Marchés publics: des patrons en colère

  • Face à la concurrence transfrontalière, des entrepreneurs genevois expriment leur ras-le-bol.
  • Ils s’estiment abandonnés par les autorités cantonales et leur demandent de favoriser le tissu local.
  • Le Département des finances martèle que la loi permet déjà de favoriser les PME locales. Notre dossier.

  • Pour certains patrons de PME genevoises, il est impossible de s'aligner sur les tarifs des entreprises françaises. dr

    Pour certains patrons de PME genevoises, il est impossible de s'aligner sur les tarifs des entreprises françaises. dr

«Une concurrence déloyale»

Paul*, entrepreneur genevois actif dans le transport

Stéphane Oberson, directeur de la boulangerie éponyme à Bernex, ne décolère pas: «Certaines communes nous demandent de jouer le jeu de l’approvisionnement local pour nos fournisseurs et matières premières. En revanche, ces mêmes communes ne se gênent pas pour commander ailleurs, même parfois hors du canton de Genève, pour des questions de coûts. Ceci se fait au détriment des entreprises contribuables de la commune.»

Même son de cloche de la part de Paul*, un entrepreneur genevois actif dans le transport: «On se fout littéralement de notre gueule car les charges sont monstrueuses et on ne profite même pas des marchés publics du canton. Au bout d’un moment, trop, c’est trop! Nous devrons licencier des employés si cette concurrence déloyale continue.»

Coût social

Des inquiétudes amplement partagées par Thierry Vidonne, président de la section genevoise du Parti bourgeois démocratique (PBD): «Ces patrons ont raison! Nous savons que des entrepreneurs étrangers installent des filiales sur Genève et font venir du personnel de loin à bon marché. Les communes ainsi que le canton doivent organiser les appels d’offres de manière à favoriser le tissu local! Ce modèle est mis en péril par la volonté d’un seul critère: le prix. Sans s’occuper du coût social quand les emplois seront détruits.» Avant d’ajouter: «Il faut favoriser les entreprises qui prennent en compte le long terme, les apprentis, les travailleurs de plus de 50 ans et d’autres critères qui ne sont que des critères de bon sens.»
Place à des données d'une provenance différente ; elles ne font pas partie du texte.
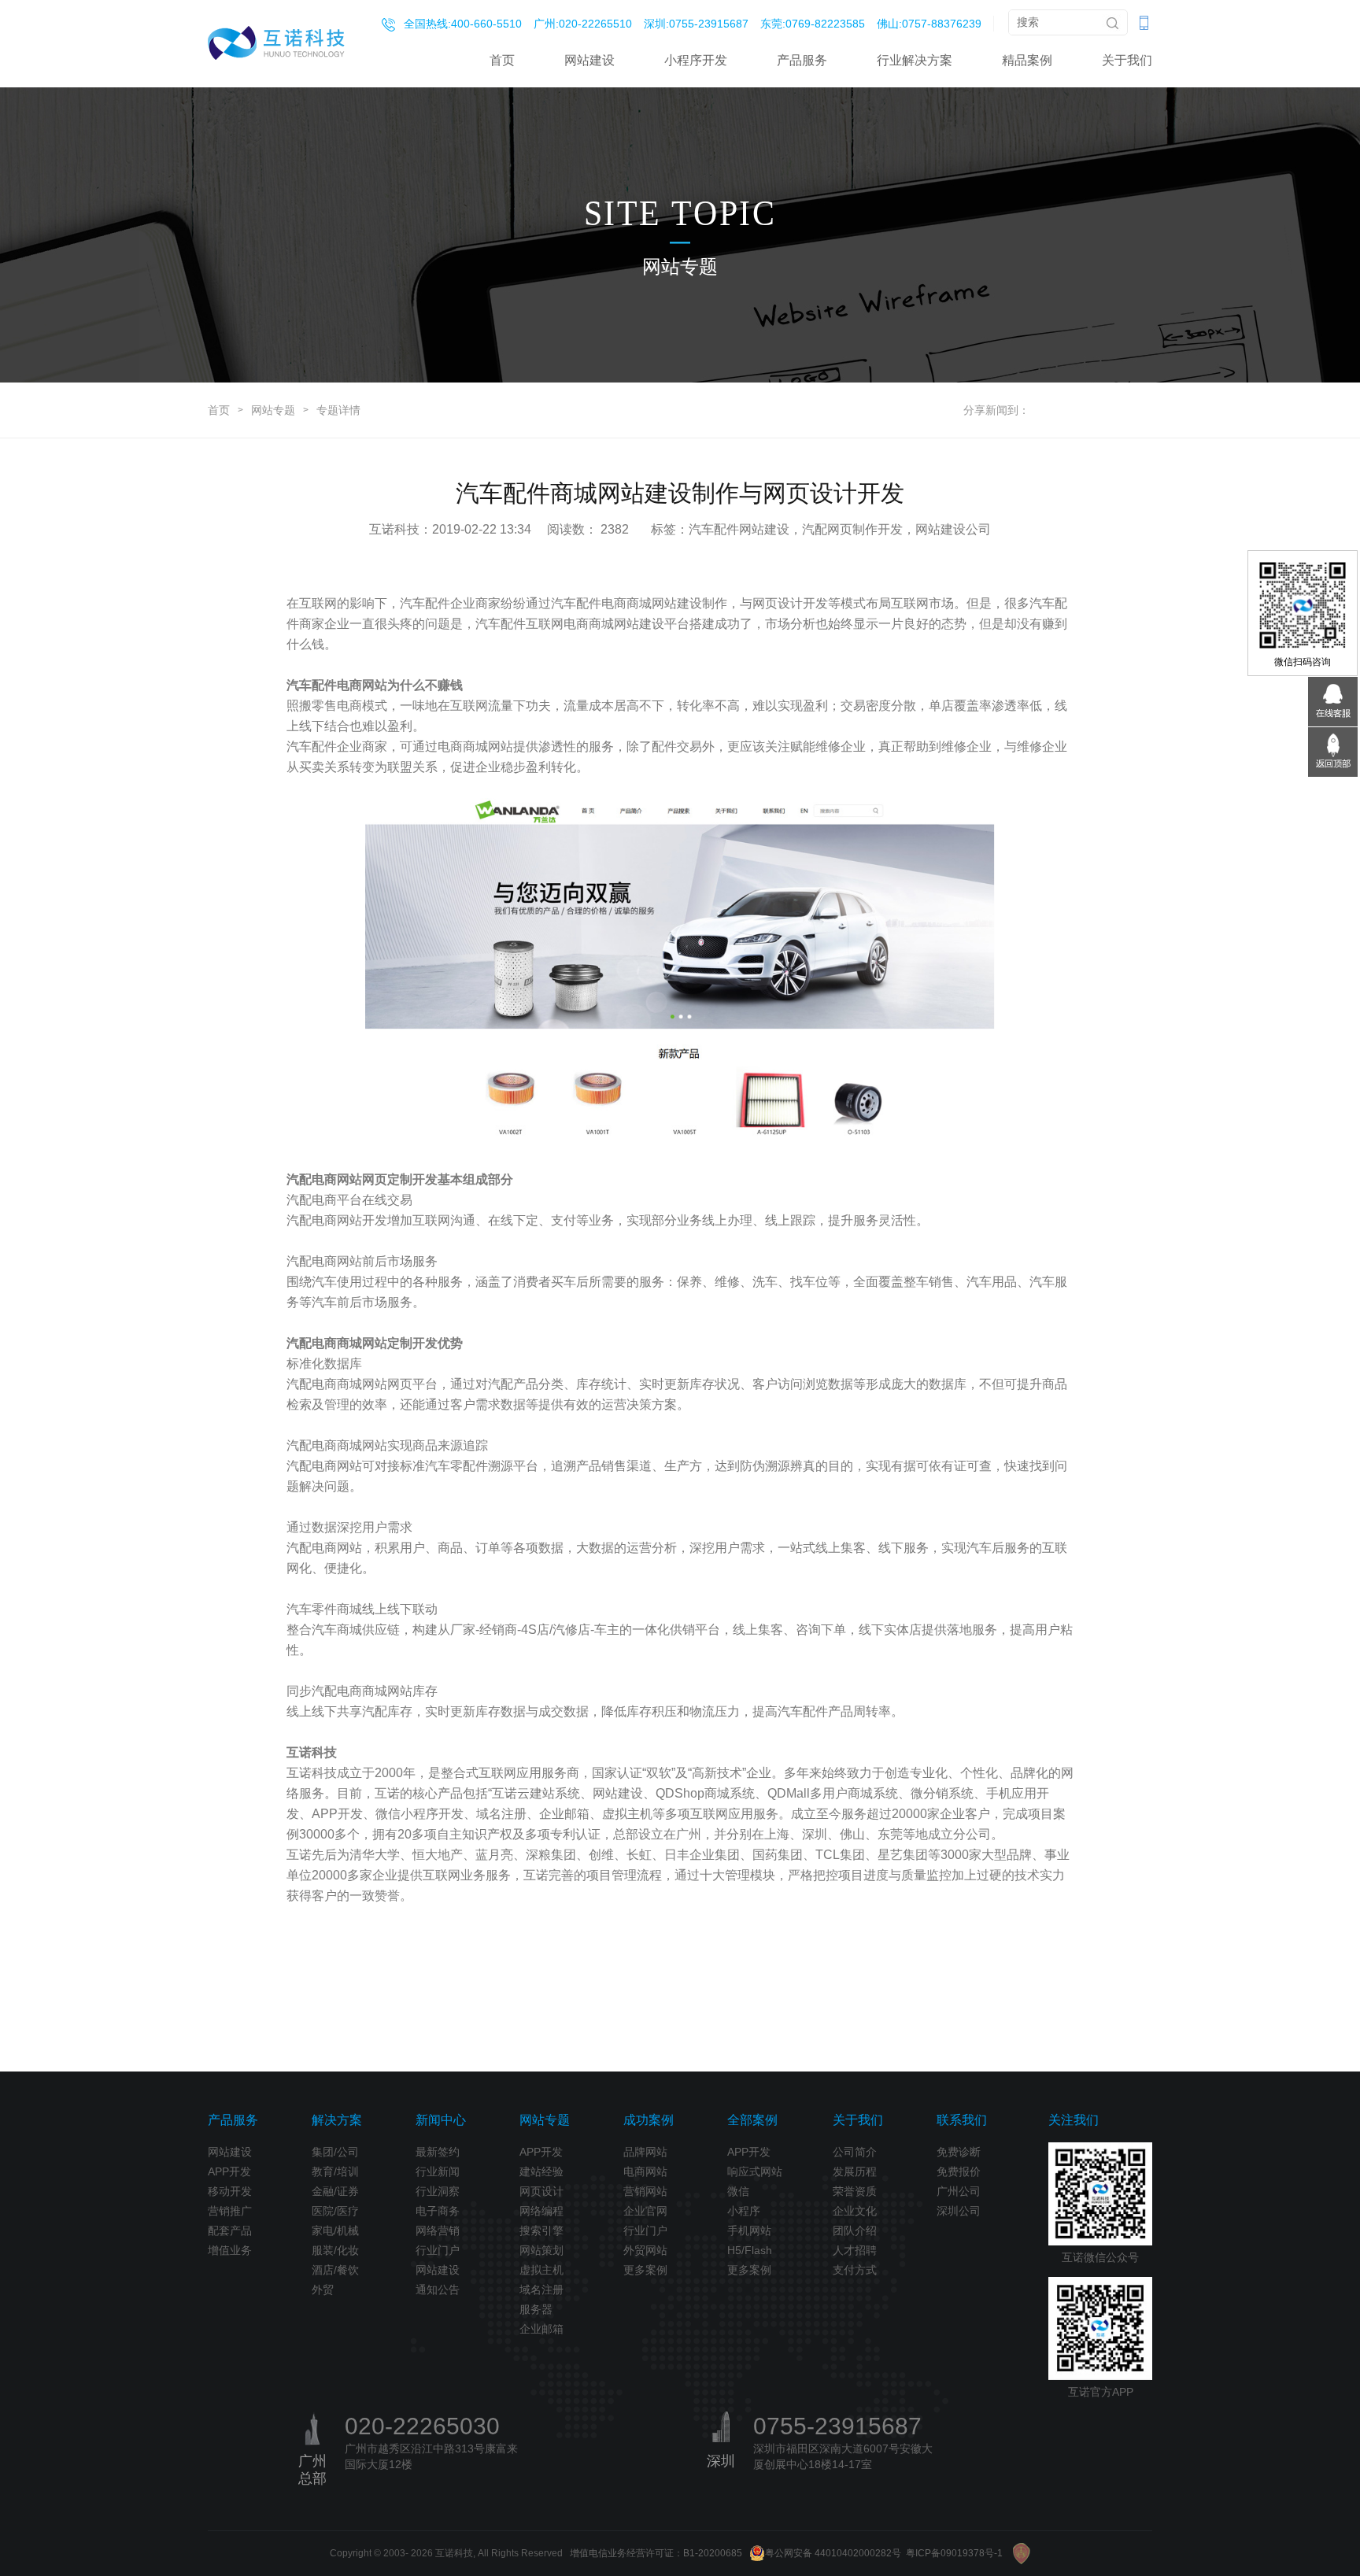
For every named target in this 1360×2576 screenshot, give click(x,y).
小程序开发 (695, 60)
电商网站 (645, 2171)
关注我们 (1073, 2120)
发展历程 (855, 2171)
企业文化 (855, 2211)
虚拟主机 (541, 2270)
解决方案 (337, 2120)
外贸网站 (645, 2250)
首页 (502, 60)
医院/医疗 (335, 2211)
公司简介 (855, 2151)
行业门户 (438, 2250)
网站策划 (541, 2250)
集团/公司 (335, 2151)
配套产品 (230, 2230)
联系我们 (962, 2120)
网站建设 (589, 60)
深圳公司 (959, 2211)
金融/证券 (335, 2191)
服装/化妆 (335, 2250)
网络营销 (438, 2230)
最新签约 (438, 2151)
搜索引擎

Face à ces attaques, Nathalie Fontanet, conseillère d’Etat en charge du Département des finances, tient à rassurer: «L’attribution des marchés publics est régie par un ensemble complexe de lois internationales, fédérales, intercantonales et cantonales qui ont pour but d’assurer une concurrence efficace et loyale, de garantir l’égalité de traitement et la transparence des procédures. La réglementation genevoise impose le respect des conditions de travail locales, notamment les salaires minimaux.»

Contrats perdus

Des propos qui ne rassurent pas vraiment Paul: «Entre ce que disent les politiques et notre quotidien, il y a un fossé gigantesque. Dans la réalité, on perd de nombreux contrats. Pas parce que nous ne sommes pas compétitifs ou que nous faisons mal notre travail, mais il est tout simplement impossible de s’aligner sur les tarifs d’entreprises françaises qui ont des charges bien inférieures.»

Comment changer cet état de fait afin que les PME genevoises ne se sentent plus lésées? Nathalie Fontanet a son idée: «Les entrepreneurs locaux ont souvent intérêt à se faire mieux connaître auprès des autorités adjudicatrices, à entreprendre des démarches commerciales afin de présenter leurs offres et se démarquer de la concurrence par leurs compétences, leurs aptitudes et leur professionnalisme.»